--- Provided entries Enclosed Below ---
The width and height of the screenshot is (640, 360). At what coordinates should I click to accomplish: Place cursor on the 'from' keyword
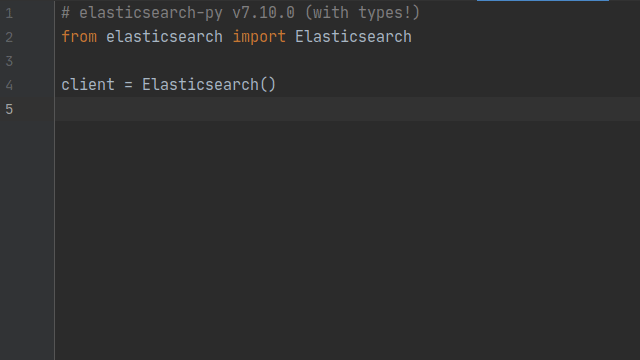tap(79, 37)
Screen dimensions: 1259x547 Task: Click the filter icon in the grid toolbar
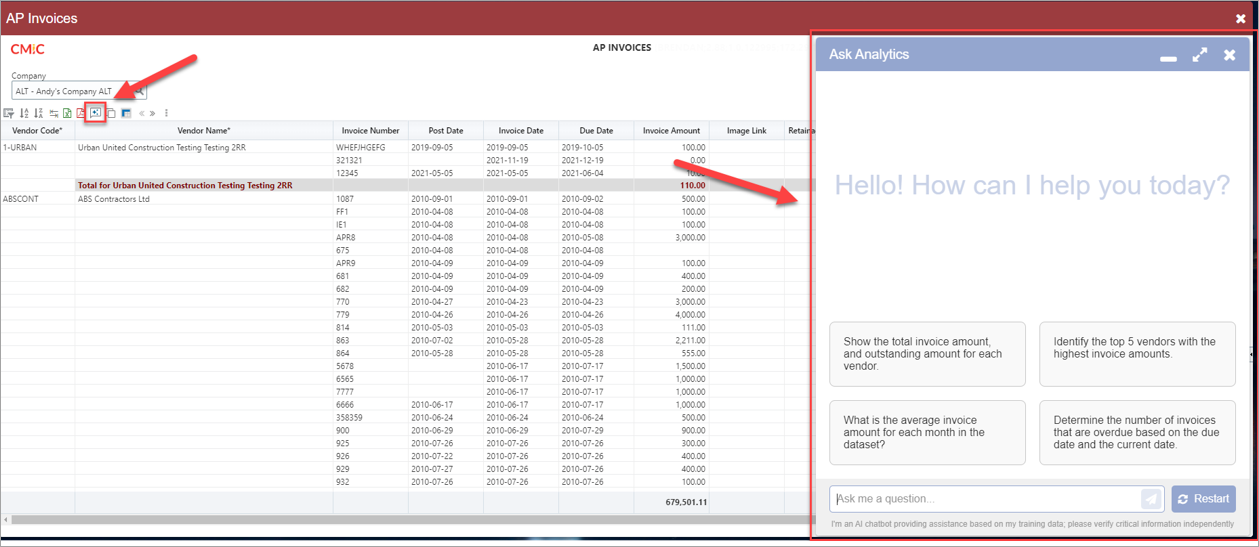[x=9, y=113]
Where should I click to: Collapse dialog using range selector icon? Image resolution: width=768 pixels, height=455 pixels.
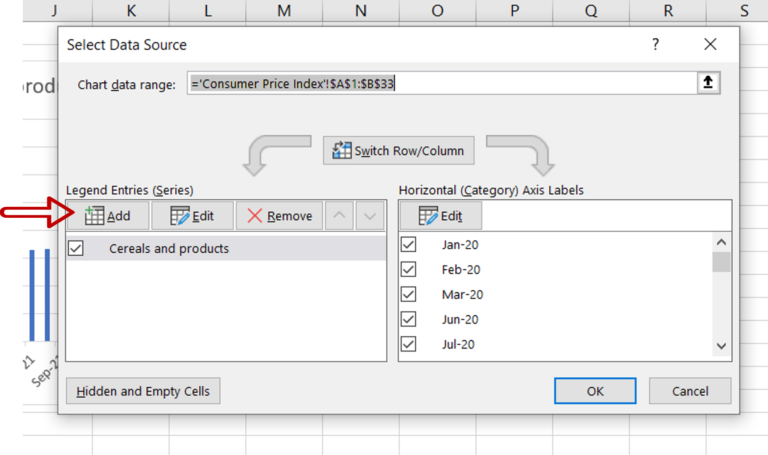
--- End of Enclosed Provided entries ---
**Task prompt:**
Each record must be quoted in full and exactly. Do not include the pictures.

**Task response:**
The width and height of the screenshot is (640, 360). At what coordinates should I click to accomplish: Place cursor on the 'from' keyword
tap(79, 37)
Screen dimensions: 1259x547 Task: Click the filter icon in the grid toolbar
[x=9, y=113]
Where should I click to: Collapse dialog using range selector icon? Image resolution: width=768 pixels, height=455 pixels.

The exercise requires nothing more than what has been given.